» **THE INPUT**:
--*--
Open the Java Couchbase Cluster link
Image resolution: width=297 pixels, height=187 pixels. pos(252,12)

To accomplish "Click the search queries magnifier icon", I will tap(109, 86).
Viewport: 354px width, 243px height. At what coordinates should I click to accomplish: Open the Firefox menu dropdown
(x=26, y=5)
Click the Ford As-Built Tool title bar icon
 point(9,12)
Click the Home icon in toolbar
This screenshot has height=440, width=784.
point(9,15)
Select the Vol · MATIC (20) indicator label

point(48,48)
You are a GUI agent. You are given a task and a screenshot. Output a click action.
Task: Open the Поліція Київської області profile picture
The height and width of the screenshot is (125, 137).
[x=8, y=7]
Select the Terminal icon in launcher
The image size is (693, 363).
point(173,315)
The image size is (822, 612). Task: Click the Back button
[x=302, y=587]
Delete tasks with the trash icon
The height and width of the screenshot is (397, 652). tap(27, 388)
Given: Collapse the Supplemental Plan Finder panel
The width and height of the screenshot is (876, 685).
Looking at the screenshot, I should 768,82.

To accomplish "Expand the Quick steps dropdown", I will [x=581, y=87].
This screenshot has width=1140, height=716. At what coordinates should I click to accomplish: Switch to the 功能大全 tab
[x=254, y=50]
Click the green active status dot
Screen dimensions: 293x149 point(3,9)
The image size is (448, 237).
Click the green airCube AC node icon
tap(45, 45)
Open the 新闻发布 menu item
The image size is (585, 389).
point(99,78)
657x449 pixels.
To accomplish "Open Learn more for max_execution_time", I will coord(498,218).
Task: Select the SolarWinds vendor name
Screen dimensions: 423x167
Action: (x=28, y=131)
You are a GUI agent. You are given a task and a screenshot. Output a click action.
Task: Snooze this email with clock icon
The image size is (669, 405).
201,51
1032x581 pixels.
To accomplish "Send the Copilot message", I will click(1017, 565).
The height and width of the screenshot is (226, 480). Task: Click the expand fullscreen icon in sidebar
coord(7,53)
--*--
Give all of the lines above again, exactly as they are.

» **WRITTEN ANSWER**:
Open the Java Couchbase Cluster link
Image resolution: width=297 pixels, height=187 pixels. pos(252,12)

To accomplish "Click the search queries magnifier icon", I will tap(109, 86).
Viewport: 354px width, 243px height. At what coordinates should I click to accomplish: Open the Firefox menu dropdown
(x=26, y=5)
Click the Ford As-Built Tool title bar icon
 point(9,12)
Click the Home icon in toolbar
This screenshot has height=440, width=784.
point(9,15)
Select the Vol · MATIC (20) indicator label

point(48,48)
You are a GUI agent. You are given a task and a screenshot. Output a click action.
Task: Open the Поліція Київської області profile picture
The height and width of the screenshot is (125, 137).
[x=8, y=7]
Select the Terminal icon in launcher
The image size is (693, 363).
point(173,315)
The image size is (822, 612). Task: Click the Back button
[x=302, y=587]
Delete tasks with the trash icon
The height and width of the screenshot is (397, 652). tap(27, 388)
Given: Collapse the Supplemental Plan Finder panel
The width and height of the screenshot is (876, 685).
Looking at the screenshot, I should 768,82.

To accomplish "Expand the Quick steps dropdown", I will [x=581, y=87].
This screenshot has width=1140, height=716. At what coordinates should I click to accomplish: Switch to the 功能大全 tab
[x=254, y=50]
Click the green active status dot
Screen dimensions: 293x149 point(3,9)
The image size is (448, 237).
Click the green airCube AC node icon
tap(45, 45)
Open the 新闻发布 menu item
The image size is (585, 389).
point(99,78)
657x449 pixels.
To accomplish "Open Learn more for max_execution_time", I will coord(498,218).
Task: Select the SolarWinds vendor name
Screen dimensions: 423x167
Action: (x=28, y=131)
You are a GUI agent. You are given a task and a screenshot. Output a click action.
Task: Snooze this email with clock icon
The image size is (669, 405).
201,51
1032x581 pixels.
To accomplish "Send the Copilot message", I will click(1017, 565).
The height and width of the screenshot is (226, 480). Task: Click the expand fullscreen icon in sidebar
coord(7,53)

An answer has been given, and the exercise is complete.